**DATA PROVIDED**
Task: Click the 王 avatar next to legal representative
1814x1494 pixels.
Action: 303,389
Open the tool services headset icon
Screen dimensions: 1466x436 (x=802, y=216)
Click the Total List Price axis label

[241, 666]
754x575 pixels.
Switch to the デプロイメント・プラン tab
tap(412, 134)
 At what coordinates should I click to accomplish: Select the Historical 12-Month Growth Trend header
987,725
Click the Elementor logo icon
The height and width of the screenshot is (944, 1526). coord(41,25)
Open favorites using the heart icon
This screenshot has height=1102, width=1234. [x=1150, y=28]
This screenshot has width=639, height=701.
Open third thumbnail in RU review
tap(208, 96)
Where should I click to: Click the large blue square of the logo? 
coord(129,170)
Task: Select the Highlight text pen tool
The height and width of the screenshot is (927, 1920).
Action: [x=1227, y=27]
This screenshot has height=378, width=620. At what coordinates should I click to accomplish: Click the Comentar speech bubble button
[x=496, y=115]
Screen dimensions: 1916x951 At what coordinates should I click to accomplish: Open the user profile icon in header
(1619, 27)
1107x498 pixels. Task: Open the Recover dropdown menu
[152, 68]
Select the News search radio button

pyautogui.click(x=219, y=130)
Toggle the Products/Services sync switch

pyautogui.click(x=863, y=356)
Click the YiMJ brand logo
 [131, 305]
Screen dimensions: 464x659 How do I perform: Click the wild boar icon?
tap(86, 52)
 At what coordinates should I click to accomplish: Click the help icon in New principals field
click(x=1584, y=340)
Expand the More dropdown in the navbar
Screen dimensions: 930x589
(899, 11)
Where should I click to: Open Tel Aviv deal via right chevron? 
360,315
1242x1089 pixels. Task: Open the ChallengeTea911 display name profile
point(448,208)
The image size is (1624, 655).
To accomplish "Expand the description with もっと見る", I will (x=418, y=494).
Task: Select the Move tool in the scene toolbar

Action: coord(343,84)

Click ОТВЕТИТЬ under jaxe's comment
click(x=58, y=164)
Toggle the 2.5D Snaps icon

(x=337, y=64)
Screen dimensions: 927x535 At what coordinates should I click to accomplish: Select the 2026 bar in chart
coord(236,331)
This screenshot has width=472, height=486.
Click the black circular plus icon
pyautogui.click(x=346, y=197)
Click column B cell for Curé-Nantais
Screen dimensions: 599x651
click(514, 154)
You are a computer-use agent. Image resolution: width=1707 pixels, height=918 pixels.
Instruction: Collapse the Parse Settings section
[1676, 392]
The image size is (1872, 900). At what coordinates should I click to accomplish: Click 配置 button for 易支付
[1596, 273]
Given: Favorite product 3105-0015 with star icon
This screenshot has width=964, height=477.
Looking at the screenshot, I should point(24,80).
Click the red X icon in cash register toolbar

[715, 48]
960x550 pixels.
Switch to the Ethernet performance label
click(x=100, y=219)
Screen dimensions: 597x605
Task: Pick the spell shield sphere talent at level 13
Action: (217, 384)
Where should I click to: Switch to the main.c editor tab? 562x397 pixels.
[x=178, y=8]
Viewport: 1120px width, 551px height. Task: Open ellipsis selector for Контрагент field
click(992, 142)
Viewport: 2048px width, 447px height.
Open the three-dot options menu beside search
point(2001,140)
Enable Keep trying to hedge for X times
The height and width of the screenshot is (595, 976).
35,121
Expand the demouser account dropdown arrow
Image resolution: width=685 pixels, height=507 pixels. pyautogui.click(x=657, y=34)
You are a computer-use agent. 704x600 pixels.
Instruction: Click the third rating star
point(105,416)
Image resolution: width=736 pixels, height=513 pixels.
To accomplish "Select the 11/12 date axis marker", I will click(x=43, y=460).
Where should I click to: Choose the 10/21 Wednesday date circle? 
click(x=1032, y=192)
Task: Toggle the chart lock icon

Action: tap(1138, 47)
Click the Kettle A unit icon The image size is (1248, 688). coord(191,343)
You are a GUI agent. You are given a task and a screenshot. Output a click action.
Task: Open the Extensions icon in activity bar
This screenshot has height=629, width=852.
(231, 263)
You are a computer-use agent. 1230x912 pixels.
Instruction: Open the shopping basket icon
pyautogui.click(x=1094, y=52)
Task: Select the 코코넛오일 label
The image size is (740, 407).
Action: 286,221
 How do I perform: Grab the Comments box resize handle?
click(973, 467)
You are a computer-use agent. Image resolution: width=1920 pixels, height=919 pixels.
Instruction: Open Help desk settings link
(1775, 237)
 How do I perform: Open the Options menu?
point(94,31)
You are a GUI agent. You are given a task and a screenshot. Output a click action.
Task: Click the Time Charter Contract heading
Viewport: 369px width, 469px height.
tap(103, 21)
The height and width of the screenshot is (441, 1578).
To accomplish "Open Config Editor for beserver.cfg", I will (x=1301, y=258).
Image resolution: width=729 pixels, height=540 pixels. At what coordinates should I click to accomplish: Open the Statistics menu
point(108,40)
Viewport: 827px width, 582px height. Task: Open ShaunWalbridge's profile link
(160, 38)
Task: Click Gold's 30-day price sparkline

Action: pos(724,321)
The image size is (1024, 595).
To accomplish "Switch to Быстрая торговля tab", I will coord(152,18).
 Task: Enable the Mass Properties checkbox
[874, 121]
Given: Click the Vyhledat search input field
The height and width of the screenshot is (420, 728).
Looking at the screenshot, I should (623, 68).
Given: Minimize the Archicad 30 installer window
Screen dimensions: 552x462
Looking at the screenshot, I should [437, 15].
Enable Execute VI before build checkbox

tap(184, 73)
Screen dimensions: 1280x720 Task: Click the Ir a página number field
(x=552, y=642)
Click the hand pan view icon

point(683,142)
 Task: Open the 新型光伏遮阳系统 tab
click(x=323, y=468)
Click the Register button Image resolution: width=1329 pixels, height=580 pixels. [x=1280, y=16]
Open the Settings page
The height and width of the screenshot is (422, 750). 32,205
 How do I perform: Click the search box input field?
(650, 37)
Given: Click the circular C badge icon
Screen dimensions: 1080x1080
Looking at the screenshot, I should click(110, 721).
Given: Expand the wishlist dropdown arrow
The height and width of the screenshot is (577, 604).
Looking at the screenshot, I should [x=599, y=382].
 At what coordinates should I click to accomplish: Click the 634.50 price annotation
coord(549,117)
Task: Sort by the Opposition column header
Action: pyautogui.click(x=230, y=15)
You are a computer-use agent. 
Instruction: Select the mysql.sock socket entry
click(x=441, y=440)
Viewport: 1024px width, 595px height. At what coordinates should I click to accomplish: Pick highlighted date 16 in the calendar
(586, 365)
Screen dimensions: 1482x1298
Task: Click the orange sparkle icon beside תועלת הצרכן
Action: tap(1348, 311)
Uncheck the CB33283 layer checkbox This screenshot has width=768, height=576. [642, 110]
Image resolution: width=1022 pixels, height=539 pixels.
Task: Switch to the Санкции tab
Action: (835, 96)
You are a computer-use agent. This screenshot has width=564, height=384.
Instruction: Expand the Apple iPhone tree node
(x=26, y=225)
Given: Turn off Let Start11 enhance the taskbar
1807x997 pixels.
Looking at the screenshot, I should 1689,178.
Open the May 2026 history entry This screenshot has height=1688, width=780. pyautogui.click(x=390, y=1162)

**YOUR ASSIGNMENT**
Using the listing above, show each line holding the string "will".

**WRITTEN ANSWER**
To accomplish "Expand the description with もっと見る", I will (x=418, y=494).
To accomplish "Select the 11/12 date axis marker", I will click(x=43, y=460).
To accomplish "Open Config Editor for beserver.cfg", I will (x=1301, y=258).
To accomplish "Switch to Быстрая торговля tab", I will coord(152,18).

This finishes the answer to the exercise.